COPING WITH STRESS IN THE WORKPLACE

Coping with Stress in the Workplace

47% of working Canadians consider their work to be the most stressful part of daily life.  Canadian Centre for Occupational Health and Safety

Not all stress is bad. A little stress can help you stay focused, energetic, and able to meet new challenges in the workplace. But when stress becomes persistent and exceeds your ability to cope, it can interfere with your productivity and performance, and be harmful to your physical and emotional health.

Common Causes of Workplace Stress
  • Staff layoffs
  • Low salaries
  • Excessive workloads
  • Challenges with co-workers
  • Unreasonable work deadlines
  • Lack of control over job-related decisions
  • Micromanagement
  • Conflicting demands and unclear expectations from management
  • Lack of social support

According to the Mental Health Commission of Canada, workplace stress is the main cause of mental health issues.

Symptoms of Workplace Stress
  • Anxiety, irritability, and depression
  • Apathy
  • Fatigue
  • Difficulty concentrating
  • High blood pressure
  • Weight gain
  • Muscle tension
  • Headaches
  • Upset stomach
  • Insomnia
  • Substance abuse

You can’t always control what happens in your work environment, but you can take steps to protect yourself from the damaging effects of stress by adopting some effective stress management techniques. It’s time to take action.

Managing Workplace Stress

Understand Expectations: Make sure you understand exactly what’s expected of you. Do you understand the requirements of your position or assignment? Talk with your supervisor and go over expectations, and strategies to meet them. Their expectations might not be as challenging as you think.
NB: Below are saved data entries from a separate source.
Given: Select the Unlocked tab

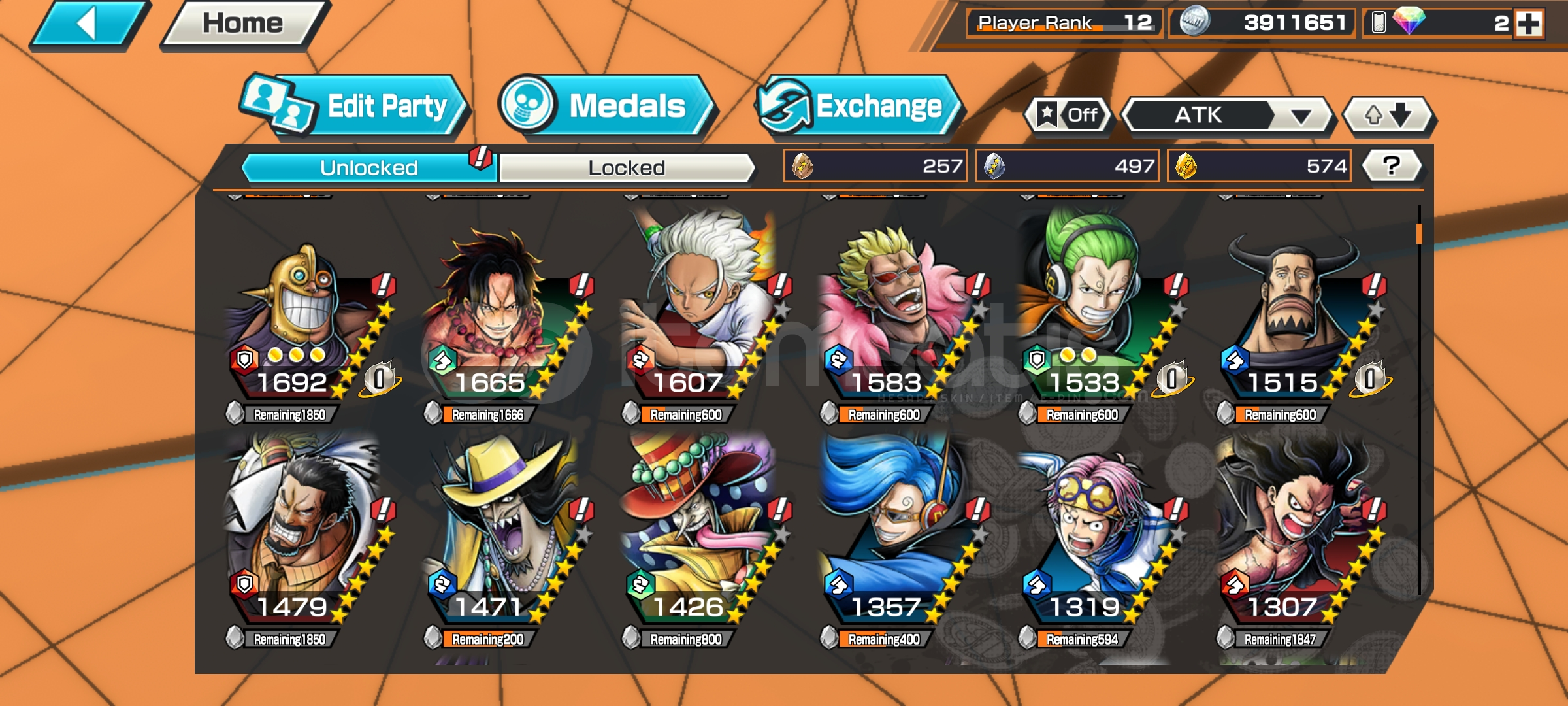Looking at the screenshot, I should pyautogui.click(x=369, y=168).
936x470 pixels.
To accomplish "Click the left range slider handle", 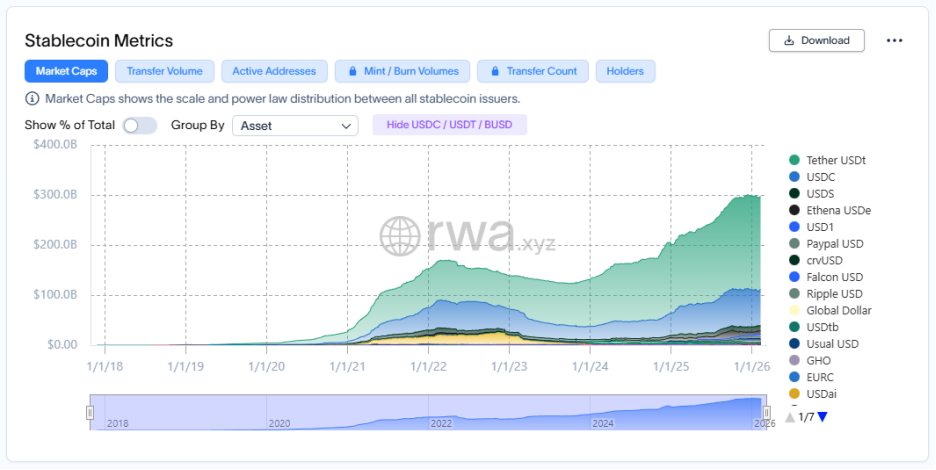I will point(90,412).
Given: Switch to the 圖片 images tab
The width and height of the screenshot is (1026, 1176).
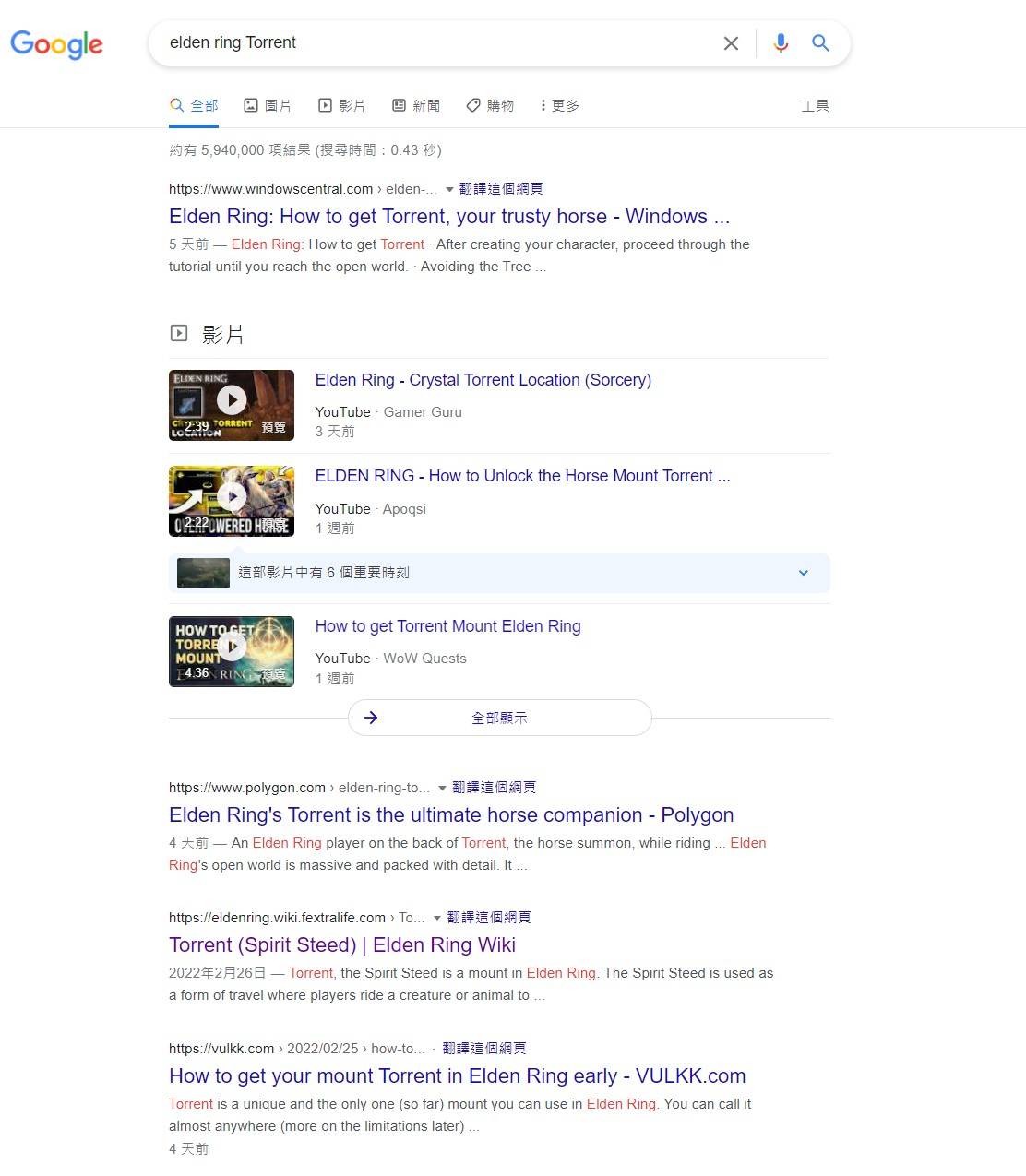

Avoid Employee Conflict: If you want to work in a more positive workplace environment, you have to be positive. Occasional personality clashes can’t be avoided, but by ignoring office gossip, steering clear of co-worker’s disagreements, and by maintaining an upbeat and cooperative disposition, you can limit much of the workplace stress caused by interpersonal conflict.

Establish Boundaries: Many of us feel pressured to be available to employers or clients 24 hours a day. But establishing healthy work-life boundaries like learning to ignore work-related emails and calls after hours, will help reduce the potential for work-life conflict, stress, and resentment.

Release Control: Accept the things you cannot control. Deadlines, bureaucracy, and difficult colleagues; don’t try to control the uncontrollable, you’ll be setting yourself up for failure. Set realistic expectations and be prepared for challenges ahead.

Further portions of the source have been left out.